It’s no secret that the Trump administration’s family separation plans were cruel and chaotic, but new details keep emerging that show the incredible depths of their callousness. On the heels of the DHS Inspector General report that showed they were prepared to separate as many as 26,000 children from parents, the new joint piece from the Texas Tribune and Center for Public Integrity finds that the Trump administration was well aware of the emotional and mental health traumas children separated from their parents would suffer, but moved forward with the plans anyway.
The article is excerpted below and can be read in full here
Newly obtained government documents show how the Trump administration’s now-blocked policy to separate all migrant children from parents led social workers to frantically begin tracking thousands of children seized at the southern border and compile reports on cases of trauma.
In June 2018, months after the Trump administration began its so-called “zero tolerance” policy to deter migrants trying to enter the United States, an employee working for the U.S. Office of Refugee Resettlement described a 5-year-old’s despair at a shelter. “Minor was separated at the border from his biological mother. Minor was tearful when he arrived and would not speak or engage in conversation with anyone,” the caregiver wrote in a report. This document and others shed light on a social experiment that was both cruel and chaotic.

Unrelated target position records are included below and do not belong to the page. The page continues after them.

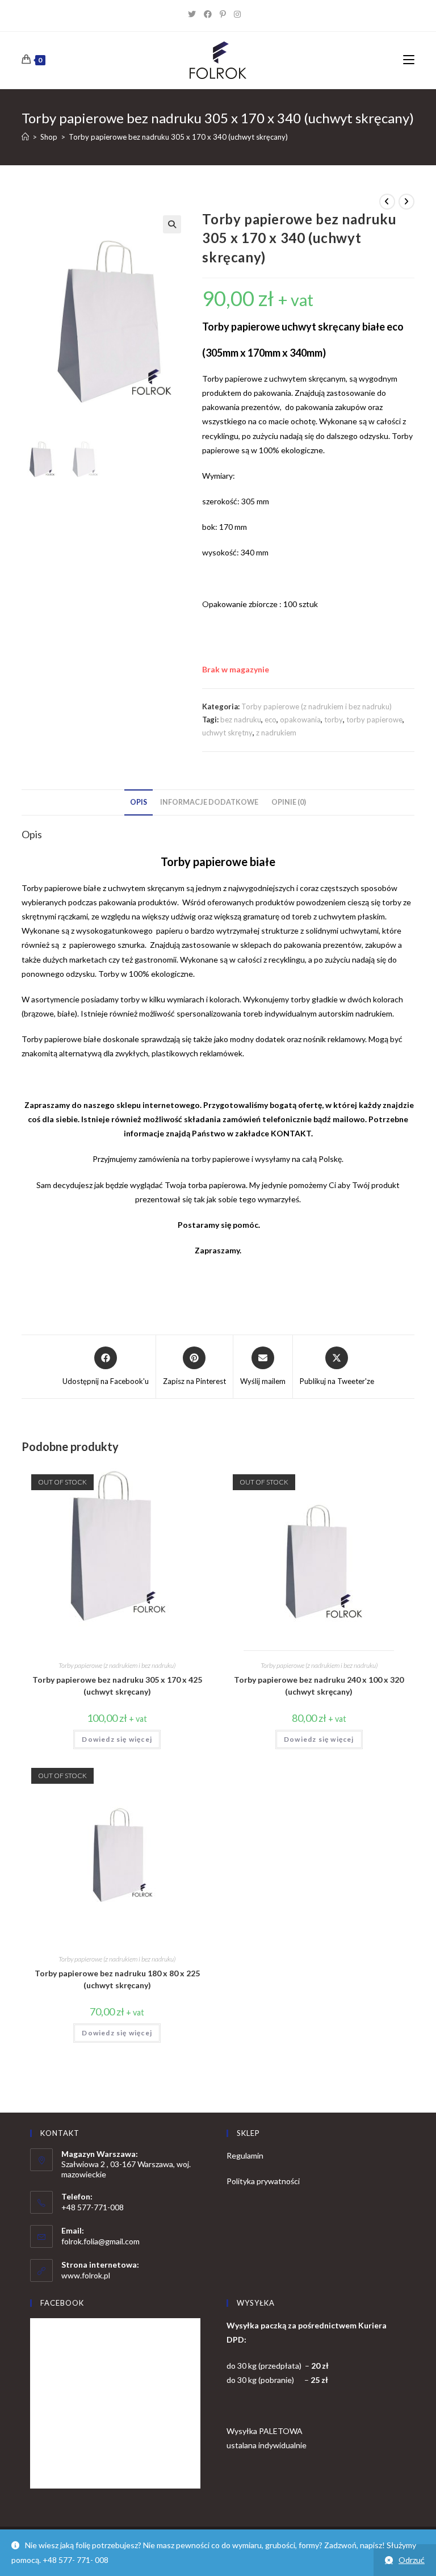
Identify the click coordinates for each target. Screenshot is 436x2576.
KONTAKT (291, 1133)
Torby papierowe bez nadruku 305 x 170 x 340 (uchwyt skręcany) (178, 136)
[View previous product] (387, 202)
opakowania (300, 719)
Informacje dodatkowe (209, 802)
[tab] (138, 803)
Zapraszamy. (218, 1250)
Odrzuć (412, 2560)
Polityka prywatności (263, 2181)
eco (270, 719)
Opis (138, 802)
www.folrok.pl (85, 2275)
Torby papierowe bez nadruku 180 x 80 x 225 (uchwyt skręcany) (117, 1979)
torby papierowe (374, 719)
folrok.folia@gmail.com (100, 2241)
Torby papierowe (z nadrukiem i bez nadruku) (316, 706)
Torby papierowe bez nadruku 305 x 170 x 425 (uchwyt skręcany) (117, 1685)
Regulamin (245, 2155)
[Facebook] (212, 14)
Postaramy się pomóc (217, 1225)
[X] (196, 14)
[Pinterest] (227, 14)
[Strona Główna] (25, 136)
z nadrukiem (276, 732)
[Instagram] (241, 14)
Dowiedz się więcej (117, 1739)
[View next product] (406, 202)
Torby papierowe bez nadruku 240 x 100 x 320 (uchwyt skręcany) (319, 1685)
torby (333, 719)
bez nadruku (240, 719)
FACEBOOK (62, 2302)
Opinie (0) (288, 802)
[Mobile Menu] (408, 60)
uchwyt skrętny (227, 732)
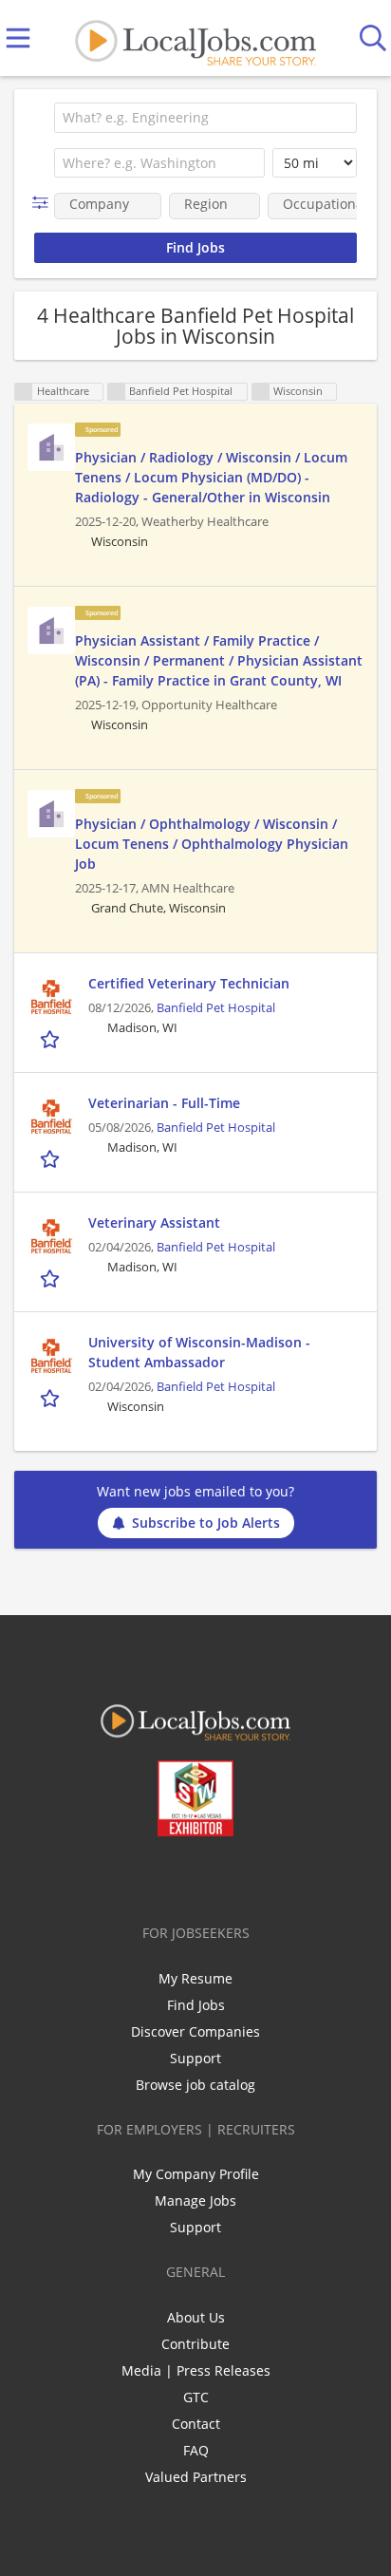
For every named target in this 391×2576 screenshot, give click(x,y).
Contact (196, 2424)
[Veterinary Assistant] (51, 1236)
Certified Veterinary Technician (188, 983)
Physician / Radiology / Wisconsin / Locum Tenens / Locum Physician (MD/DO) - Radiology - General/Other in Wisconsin (211, 477)
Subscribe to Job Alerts (206, 1523)
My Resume (195, 1978)
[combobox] (205, 118)
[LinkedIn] (183, 1876)
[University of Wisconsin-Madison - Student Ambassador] (51, 1356)
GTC (196, 2397)
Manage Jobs (195, 2200)
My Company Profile (196, 2174)
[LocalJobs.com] (195, 38)
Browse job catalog (195, 2085)
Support (195, 2058)
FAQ (196, 2450)
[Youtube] (215, 1876)
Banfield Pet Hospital (216, 1008)
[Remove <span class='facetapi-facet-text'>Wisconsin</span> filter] (261, 392)
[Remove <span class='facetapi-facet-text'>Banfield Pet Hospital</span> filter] (116, 392)
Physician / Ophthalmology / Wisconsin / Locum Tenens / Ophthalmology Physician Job (211, 844)
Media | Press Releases (195, 2370)
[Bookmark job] (52, 1038)
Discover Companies (195, 2031)
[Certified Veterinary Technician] (51, 997)
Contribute (195, 2344)
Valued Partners (196, 2477)
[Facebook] (121, 1876)
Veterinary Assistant (154, 1222)
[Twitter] (152, 1876)
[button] (44, 203)
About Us (196, 2317)
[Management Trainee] (51, 447)
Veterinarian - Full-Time (164, 1103)
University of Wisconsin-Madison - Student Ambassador (199, 1352)
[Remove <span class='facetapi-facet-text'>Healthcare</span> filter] (23, 392)
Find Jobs (196, 2005)
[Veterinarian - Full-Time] (51, 1116)
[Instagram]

Reports of traumatized children were forwarded to the Department of Homeland Security’s Office for Civil Rights and Civil Liberties, which is charged with ensuring that national security policies respect constitutional rights. A Center for Public Integrity and NPR investigation earlier this year found that the office failed to assist children whose suffering was documented in hundreds of similar complaints the office received last year.
The most recent internal documents Public Integrity reviewed add to scathing criticism from the Homeland Security inspector general’s office, which reported on Nov. 25 that it couldn’t verify how many children were separated by the zero tolerance policy, which began gradually in late 2017 and ended in June 2018. Tracking was flawed because U.S. Customs and Border Protection officers didn’t accurately record possible family relationships between adults and 1,233 children detained between October 2017 and mid-February 2019, the inspector general concluded.
… Most of the internal government emails reviewed by Public Integrity were written during the height of zero tolerance, which ended in late June 2018 after a court order and public outcry. Other documents show Refugee Resettlement staff or contractors’ observations, which then were forwarded to Homeland Security, about distraught children placed in shelters.
A 10-year-old held in a shelter for two months was found on the floor, crying and holding his hand. “My hand hurts because I got mad about my case and I hit the wall,” the boy reportedly said in July 2018. A 12-year-old boy reported “suicidal ideations” after separation from an aunt and a cousin in June 2018, according to a document. In a July 2018 report about a 9-year-old, a case worker wrote the girl “reported that her uncle was murdered by a local gang.”
After a federal judge ordered Homeland Security, Health and Human Services, and Refugee Resettlement on June 26, 2018, to reunite families, emails and other documents show refugee office staff and contractors were pressed into service.
“All resources available to comply with court order,” reads a summary of what’s labeled as a meeting with Health and Human Services Secretary Alex Azar. “We must do everything to identify parents, contact them, and make strides to reunify them or [allow children] to go to another sponsor if the parents want.”
Given the poor quality of records, Health and Human Services officials rushed to use DNA testing to match parents and children.
“DNA kits,” a message to staff advised, “will be sent to programs with separated children 0-4 on week of July 2nd and DNA kits will be sent to programs with separated children 5 and up on week of July 9th.”
DNA collection is controversial. News reports in July featured mothers and a director at a migrant mothers’ shelter claiming they were told parents would have to pay for DNA testing. Health and Human Services denied it was charging fees for the testing and said it was covering costs for collections.
Documents also show that social workers anxiously sought supervisors’ guidance on how to respond to Central American U.S.-based consular officials, who were asking for information about migrant children scattered nationwide.
Robert Carey, a Refugee Resettlement director in the Obama administration, told Public Integrity that most of the office’s staff are social workers who were put in an “ethical” dilemma with the zero tolerance policy.
“Not only was it inhumane,” he said, “it was extraordinarily poorly managed.”
… Trump’s zero tolerance has ended, but CBP continues to have the authority to separate children from adults who are not legal guardians, including aunts, uncles and grandparents. It also has the authority to separate children based on a parent’s prior immigration violations, if CBP wants to refer that parent for prosecution. Officers have also separated children due to parents’ criminal histories or suspected ties to gangs — decisions that at times have been based on false allegations.